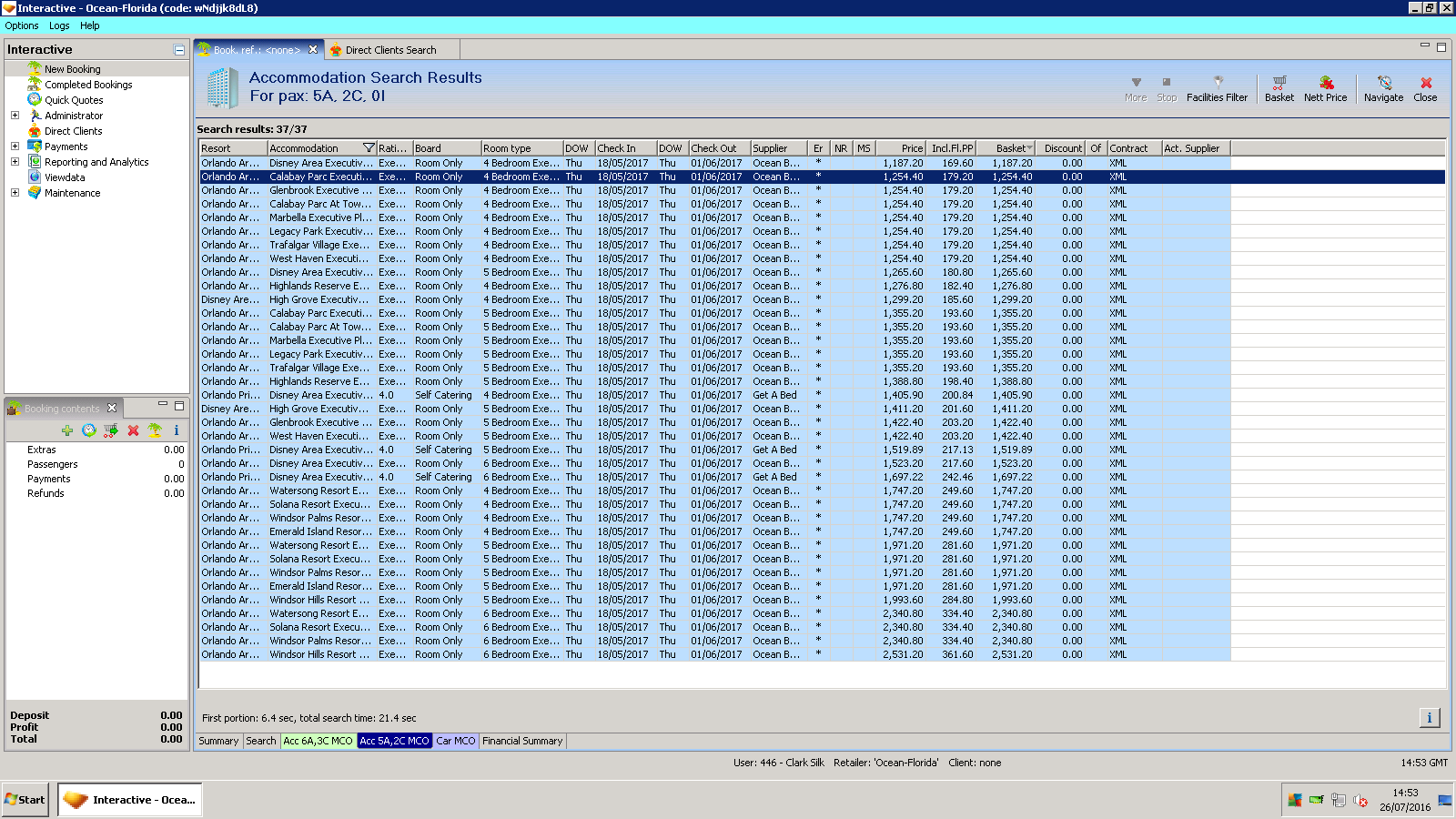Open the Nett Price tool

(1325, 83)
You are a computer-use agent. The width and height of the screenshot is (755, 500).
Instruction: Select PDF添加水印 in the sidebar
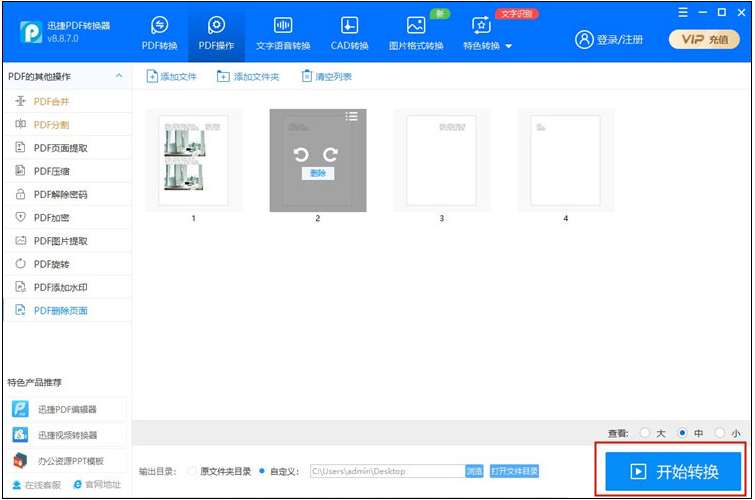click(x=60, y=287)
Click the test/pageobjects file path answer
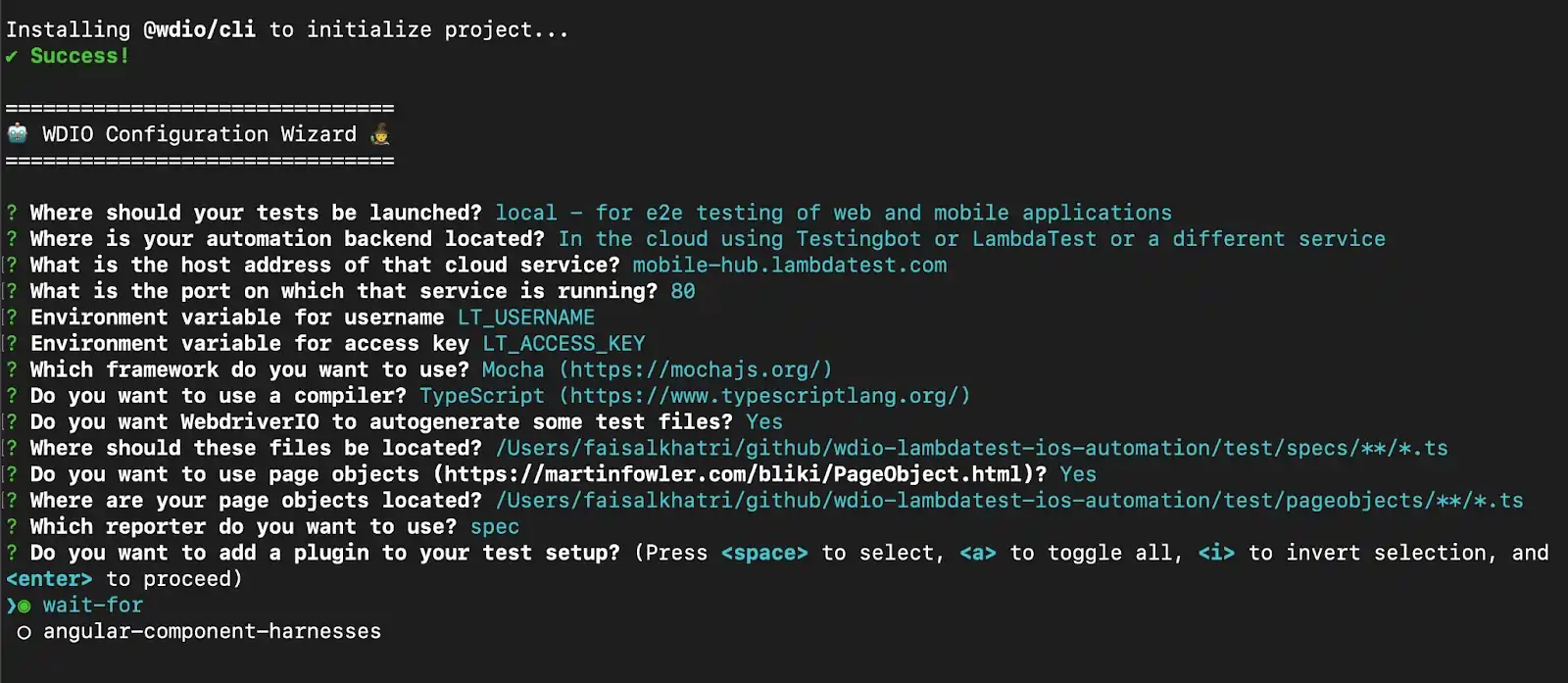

- - - -

• _Problem statement_
Lines before the one containing "You are a computer-use" are not wanted; repeat that line and the rest of the listing exactly, leaving out pictures.

• _Answer section_
You are a computer-use agent. The width and height of the screenshot is (755, 500).
Instruction: Select PDF添加水印 in the sidebar
click(x=60, y=287)
Click the test/pageobjects file path answer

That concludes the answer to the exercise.